Any hint is welcome... and not to forget to say those resonances are huge in the plot.

Thanks.


----------



## bpape (Sep 14, 2006)

The chunks, especially if done with 4 triangles per std sheet vs 8 (24x24x34" instead of 17x17x24") will do a nice job in that range. The smaller ones will still do a decent job. This is all relative to decay time and POSSIBLY frequency response. You can treat every corner you want but if the FR problems are coming from elsewhere in the room, they won't help. You need to identify what the problems are caused by in order to come up with a proper treatment plan.

Bryan


----------



## mixingroomberlin (Jan 14, 2011)

bpape said:


> The chunks, especially if done with 4 triangles per std sheet vs 8 (24x24x34" instead of 17x17x24") will do a nice job in that range. The smaller ones will still do a decent job. This is all relative to decay time and POSSIBLY frequency response. You can treat every corner you want but if the FR problems are coming from elsewhere in the room, they won't help. You need to identify what the problems are caused by in order to come up with a proper treatment plan.
> 
> Bryan


I guess it is elsewhere- yes.

I think it is ceiling floor related at 50 HZ and it looks like a huge resonance in the plot!!!

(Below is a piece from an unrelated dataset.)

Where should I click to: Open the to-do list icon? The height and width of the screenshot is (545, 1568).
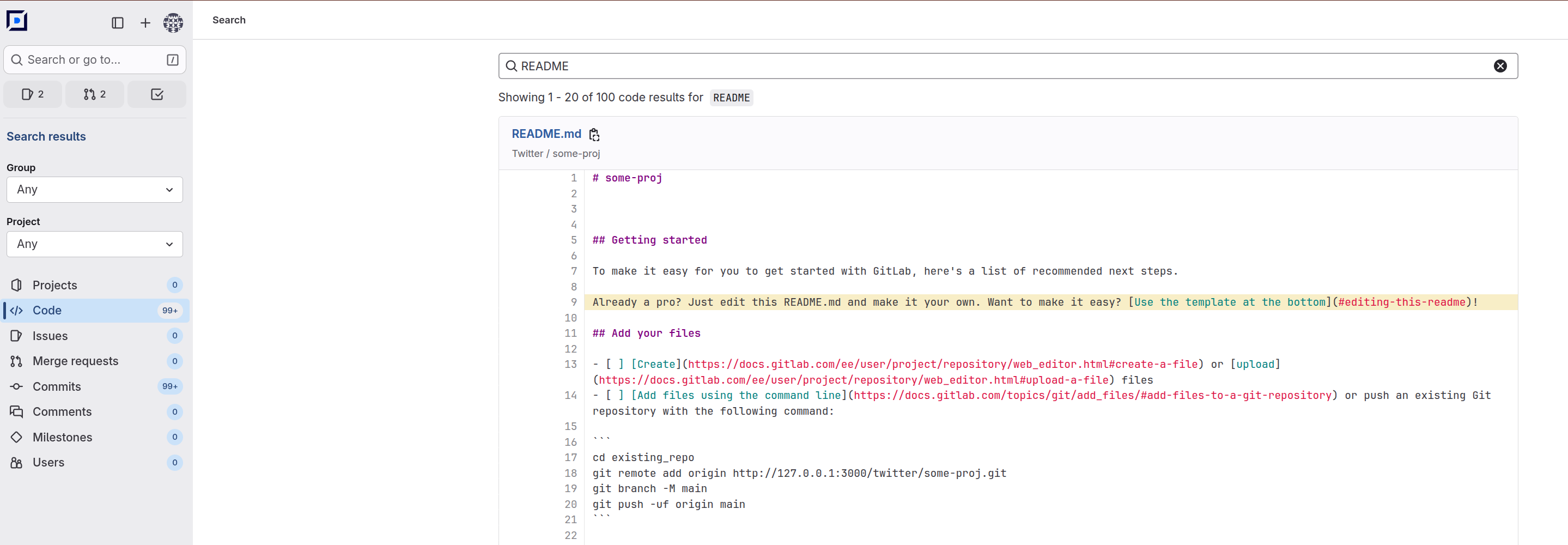pyautogui.click(x=156, y=94)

I did a test today filled with one corner the effect was near to nothing when I did the measurements.


----------



## Ile (Nov 23, 2010)

mixingroomberlin said:


> 50 HZ and it looks like a huge resonance in the plot!!!

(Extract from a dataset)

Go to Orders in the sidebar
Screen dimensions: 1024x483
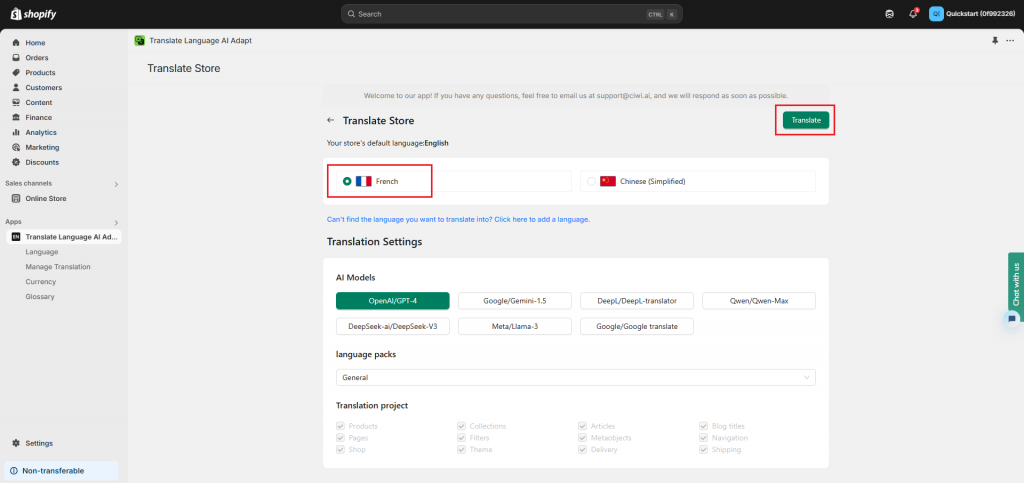36,58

Sometimes mains voltage frequency can cause massive peaks to 50Hz in measurement, if computer or micamp is connected to mains.


----------



## mixingroomberlin (Jan 14, 2011)

Ile said:


> Sometimes mains voltage frequency can cause massive peaks to 50Hz in measurement, if computer or micamp is connected to mains.


nope its not constant.

corner directions it has a sharp peak at the walls it gets more wide....


----------



## bpape (Sep 14, 2006)

As I said, the corner may not help the specific FR problem. Did you look at the decay times before and after? It should have an impact there - though not a lot with just one corner.

Bryan


----------



## mixingroomberlin (Jan 14, 2011)

bpape said:


> As I said, the corner may not help the specific FR problem. Did you look at the decay times before and after? It should have an impact there - though not a lot with just one corner.
> 
> Bryan


Thanks Bryan.

I will just do it there is no other way for Home Recording.
I will measure it after this and see if it helps.

If not it my fault in this case I will buy panel absorbers for those two modes 50 and 100.


----------